Here are the files: https://drive.google.com/drive/u/1/folders/1atg8MTNvu87Pw2TAUQxkLzNk7kk5lbJN

You need to write your own reader for those datasets (as I only have them in Java). After that, you should be able to run them with this package, given the mappings.

Let me know if you have any questions here, or send me an email.

hitercs commented 5 years ago

Hi,

Thanks. That's great. I well receive 1) the mappings for CoNLL/Ontonotes/MUC experiments 2) full Ontonotes_fine test sets. But the BioNLPST16.zip data seems to be broken? Can you open it in correct format? What tools do you use to open if you are ok with them? Finally, when you say you didn't process all the data into Python formats for Ontonotes_fine, the data mention here refers to wikilinks.min.embedding.pickle and target.min.embedding.pickle?

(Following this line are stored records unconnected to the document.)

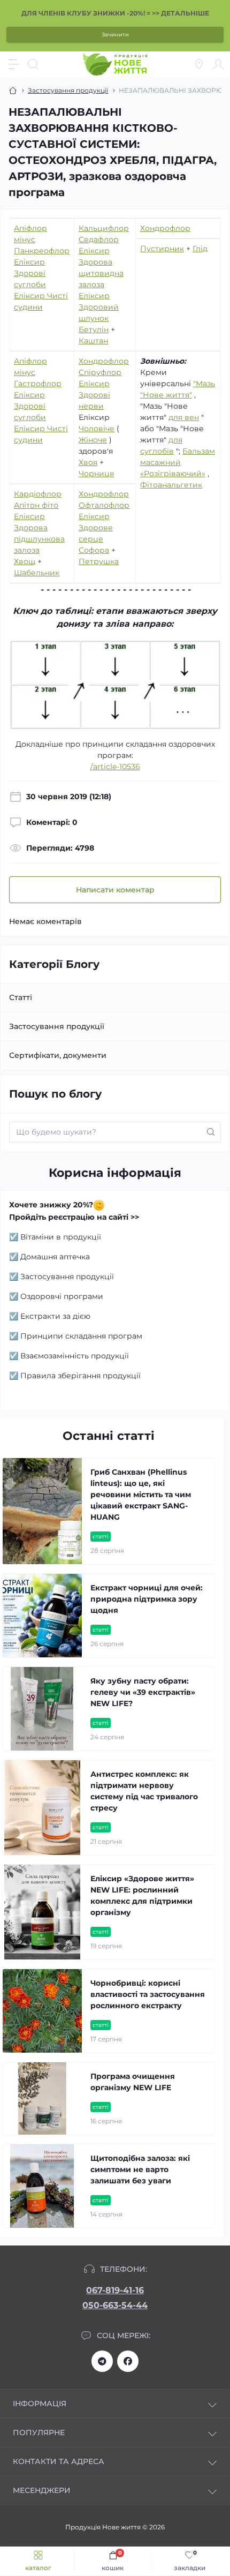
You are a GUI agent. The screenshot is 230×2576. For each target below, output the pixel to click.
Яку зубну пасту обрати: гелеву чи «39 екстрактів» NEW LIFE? (142, 1692)
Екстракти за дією (55, 1316)
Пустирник (162, 248)
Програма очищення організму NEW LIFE (132, 2081)
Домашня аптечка (55, 1256)
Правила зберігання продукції (80, 1375)
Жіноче (93, 440)
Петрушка (99, 561)
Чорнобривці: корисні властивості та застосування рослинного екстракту (147, 1994)
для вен (183, 417)
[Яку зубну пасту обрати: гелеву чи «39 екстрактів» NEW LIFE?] (42, 1709)
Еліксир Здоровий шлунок (99, 307)
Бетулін (94, 329)
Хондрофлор (165, 228)
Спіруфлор (100, 372)
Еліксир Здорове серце (96, 528)
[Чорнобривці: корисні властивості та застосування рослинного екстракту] (42, 2011)
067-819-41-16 (115, 2290)
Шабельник (36, 572)
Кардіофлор (38, 494)
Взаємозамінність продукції (74, 1356)
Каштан (93, 341)
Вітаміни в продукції (60, 1237)
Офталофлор (104, 505)
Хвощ (24, 561)
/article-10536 (115, 766)
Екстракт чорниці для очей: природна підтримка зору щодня (146, 1599)
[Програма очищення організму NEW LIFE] (42, 2098)
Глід (200, 248)
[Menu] (14, 64)
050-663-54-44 (115, 2305)
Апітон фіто (36, 505)
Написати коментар (115, 890)
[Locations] (199, 64)
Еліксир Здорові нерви (94, 395)
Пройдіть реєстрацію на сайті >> (74, 1217)
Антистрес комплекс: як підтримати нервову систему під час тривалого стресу (144, 1791)
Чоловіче (96, 428)
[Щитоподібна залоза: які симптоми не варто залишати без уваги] (42, 2186)
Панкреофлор (42, 251)
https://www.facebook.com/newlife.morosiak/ (128, 2361)
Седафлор (99, 239)
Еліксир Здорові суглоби (30, 273)
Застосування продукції (68, 90)
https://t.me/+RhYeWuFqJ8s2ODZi (102, 2361)
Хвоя (88, 462)
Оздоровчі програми (61, 1296)
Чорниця (96, 473)
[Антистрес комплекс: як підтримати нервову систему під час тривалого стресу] (42, 1807)
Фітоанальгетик (171, 485)
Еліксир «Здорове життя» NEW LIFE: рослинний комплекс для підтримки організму (142, 1895)
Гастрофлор (38, 383)
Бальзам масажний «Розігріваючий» (177, 462)
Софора (94, 550)
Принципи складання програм (81, 1336)
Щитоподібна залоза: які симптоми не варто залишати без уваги (140, 2169)
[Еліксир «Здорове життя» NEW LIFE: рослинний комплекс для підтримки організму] (42, 1912)
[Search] (33, 64)
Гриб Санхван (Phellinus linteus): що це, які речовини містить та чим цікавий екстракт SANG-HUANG (140, 1494)
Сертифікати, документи (57, 1055)
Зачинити (115, 34)
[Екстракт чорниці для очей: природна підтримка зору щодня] (42, 1615)
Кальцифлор (104, 228)
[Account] (218, 64)
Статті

But the Ontonotes_fine test data is the full version? Am I right? Thanks.

Slash0BZ commented 5 years ago

Updated the bioNLP file. Could you check again?

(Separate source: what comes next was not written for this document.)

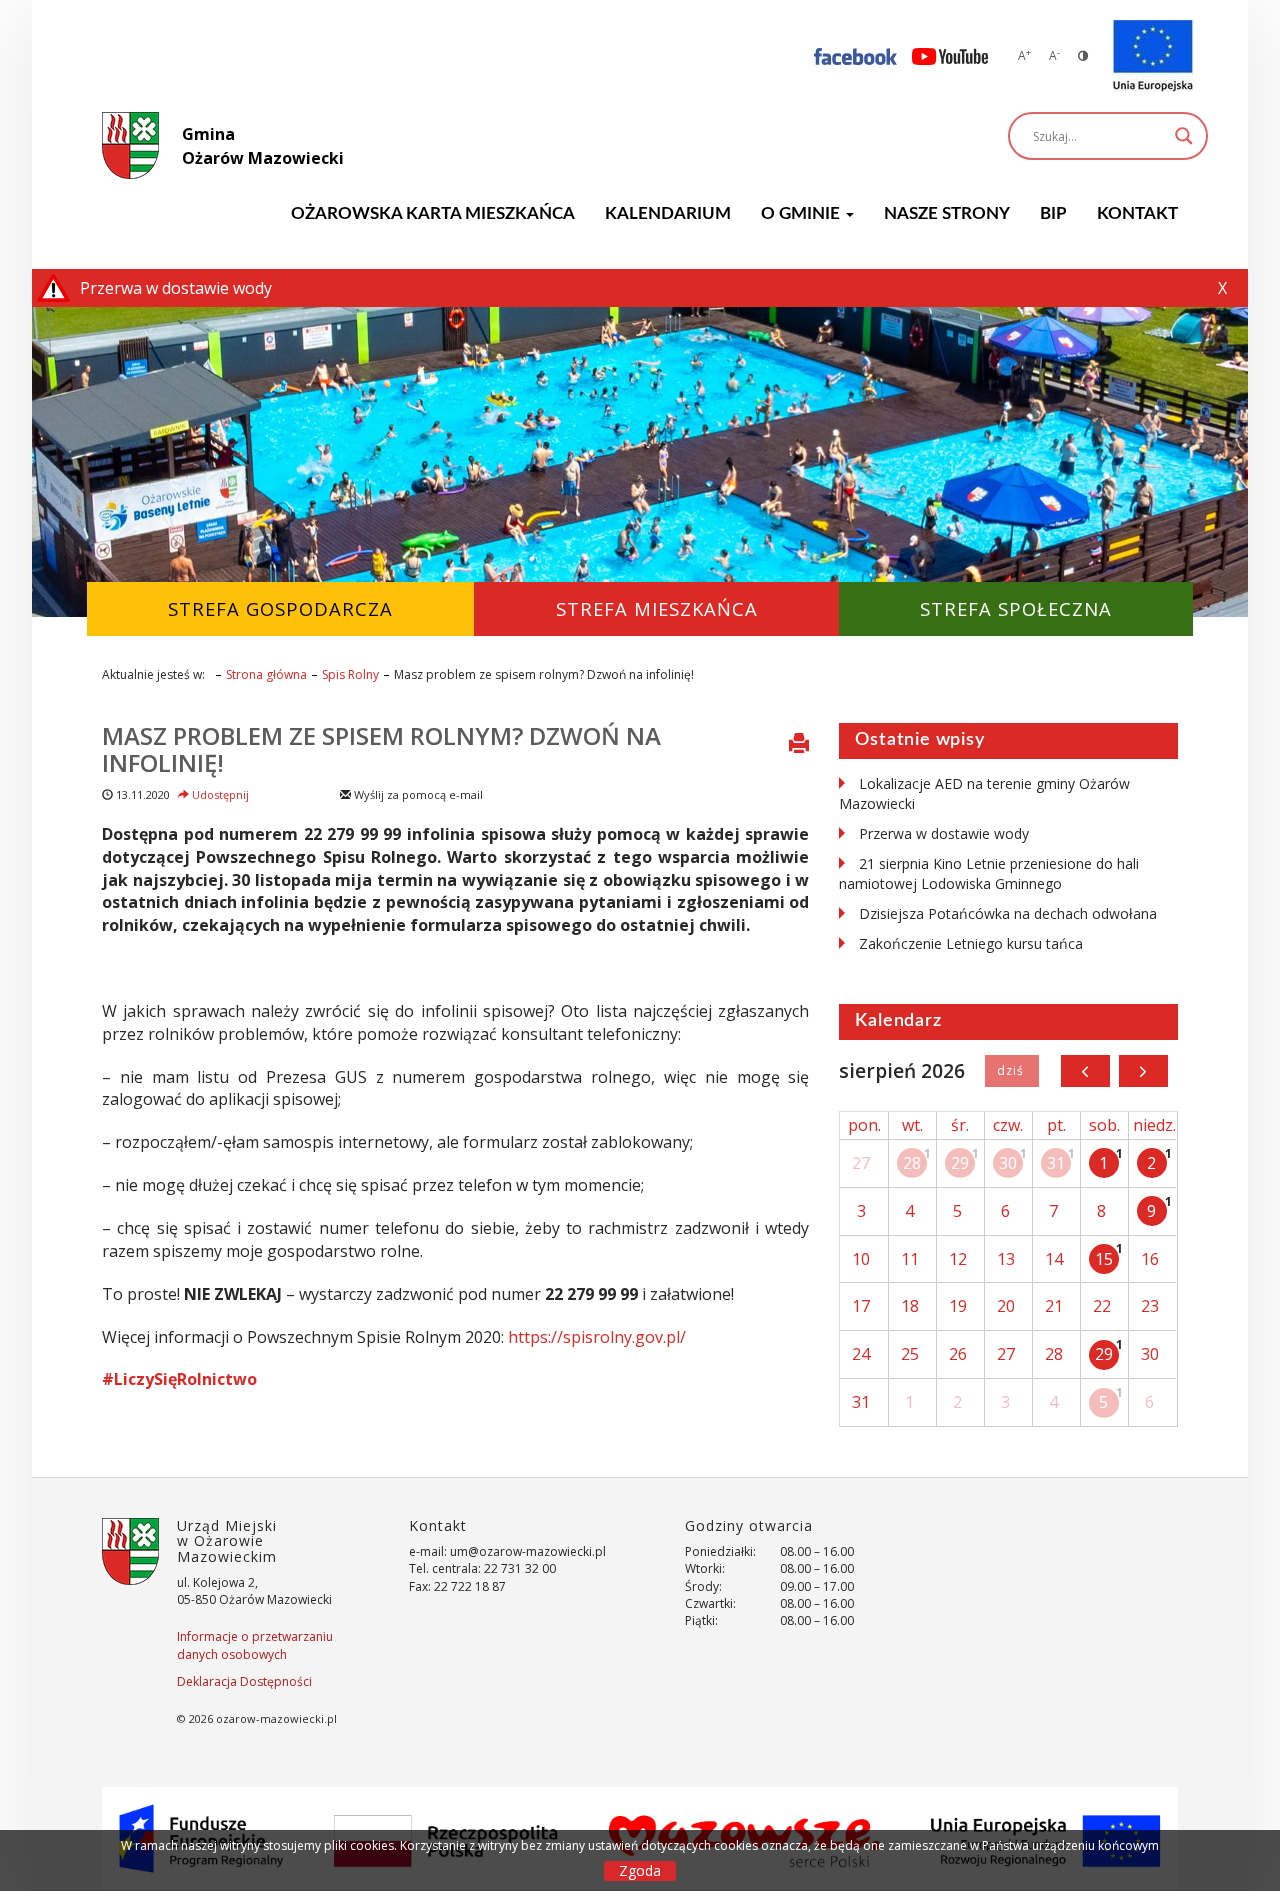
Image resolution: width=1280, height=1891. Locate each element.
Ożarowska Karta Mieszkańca (433, 213)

Regarding no processed data - your understanding is correct. The test data was provided in full in the google drive link above. In the original repo, if you use the script to download the data, you only get 30% (forgot the exact number) of the data, with all the wikilinks and Elmo cached.

hitercs commented 5 years ago

The bioNLP file is fine now. That's great. Thank you very much!

Slash0BZ commented 5 years ago

Thanks. Closing for now.